— start of Passage to read —

The name of the statistics object must be distinct from the name of any
other statistics object in the same schema.

`IF NOT EXISTS`

Do not throw an error if a statistics object with the same name already exists. A notice is issued in this case. Note that only the name of the statistics object is considered here, not the details of its definition.

`statistics_name`

The name (optionally schema-qualified) of the statistics object to be created.

`statistics_kind`

A statistics kind to be computed in this statistics object. Currently supported kinds are

`ndistinct`

, which enables n-distinct statistics,`dependencies`

, which enables functional dependency statistics, and`mcv`

which enables most-common values lists. If this clause is omitted, all supported statistics kinds are included in the statistics object. For more information, see Section 14.2.2 and Section 70.2.`column_name`

The name of a table column to be covered by the computed statistics. At least two column names must be given; the order of the column names is insignificant.

— end of Passage to read —

> The request
From the passage on statistics objects, extract the text between "The name of the statistics object must" and "to be created.", inclusive. The material that comes after this is not needed for the work here.

— start of Source material —

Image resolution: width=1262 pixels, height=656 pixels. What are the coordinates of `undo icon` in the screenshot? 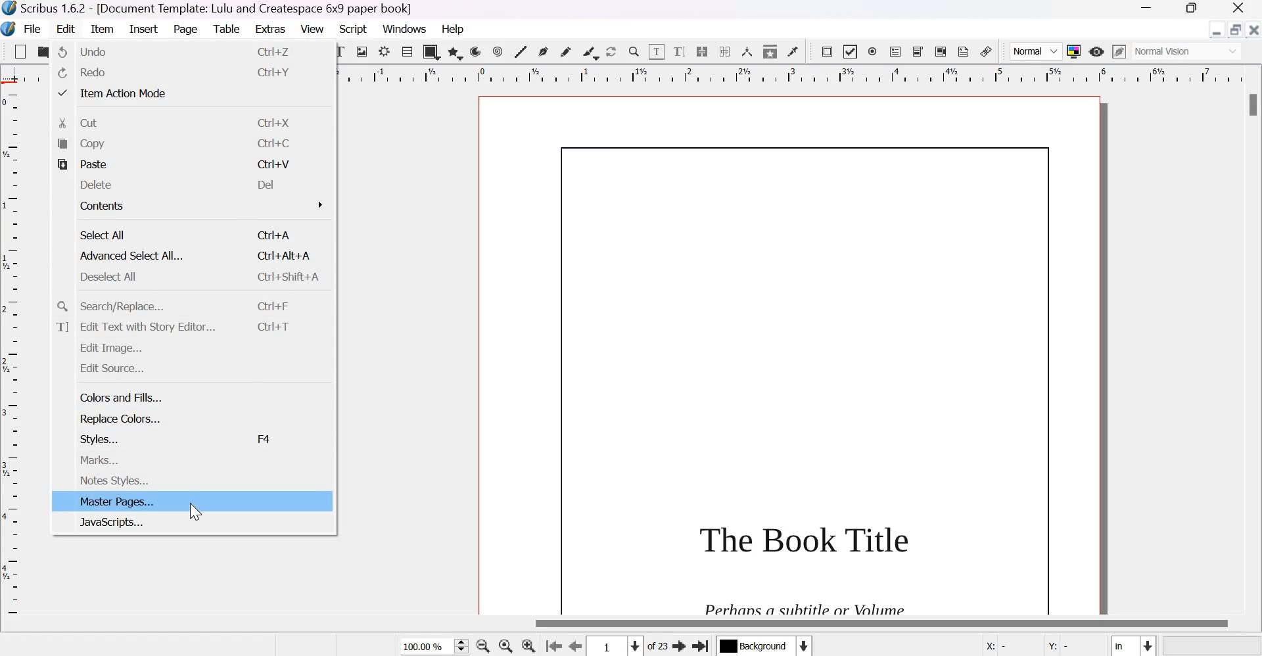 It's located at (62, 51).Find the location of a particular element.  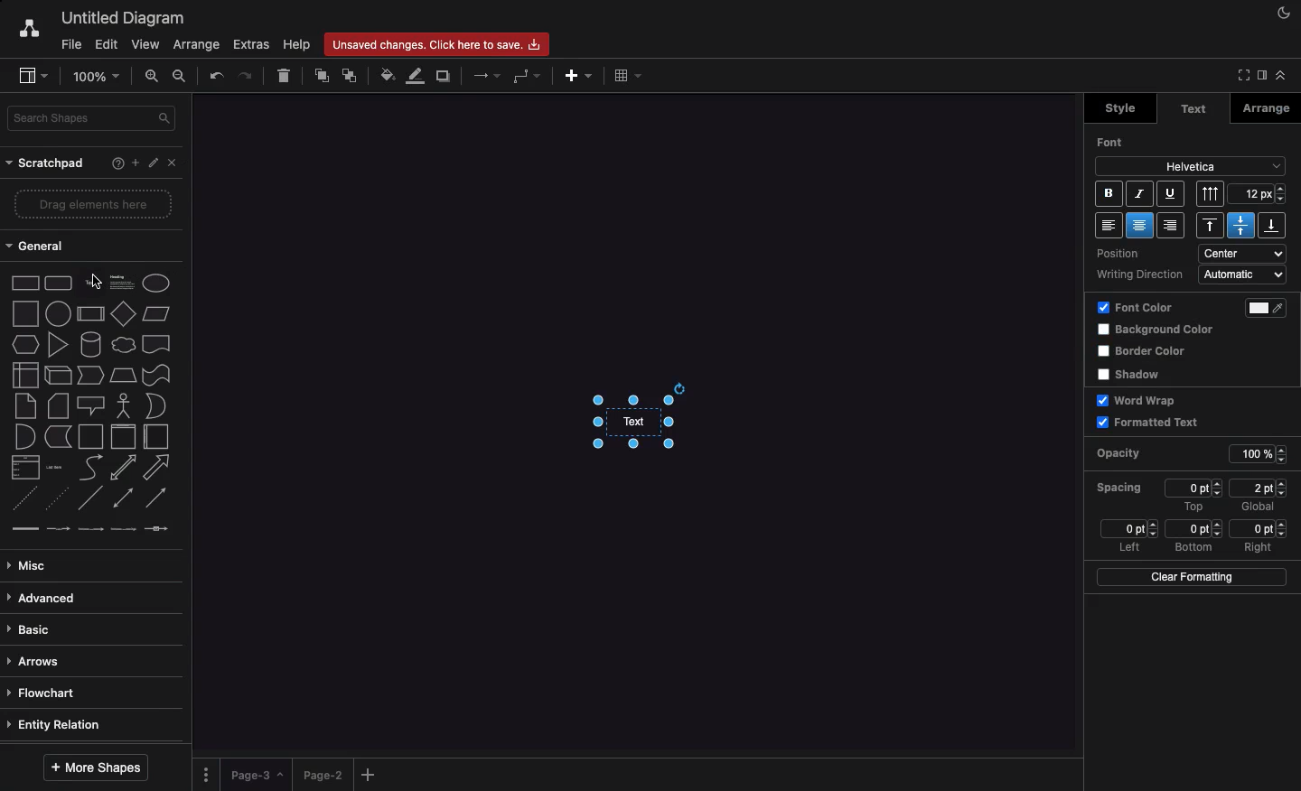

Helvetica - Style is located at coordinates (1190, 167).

— end of Source material —

> Solution to this exercise
The name of the statistics object must be distinct from the name of any
other statistics object in the same schema.

`IF NOT EXISTS`

Do not throw an error if a statistics object with the same name already exists. A notice is issued in this case. Note that only the name of the statistics object is considered here, not the details of its definition.

`statistics_name`

The name (optionally schema-qualified) of the statistics object to be created.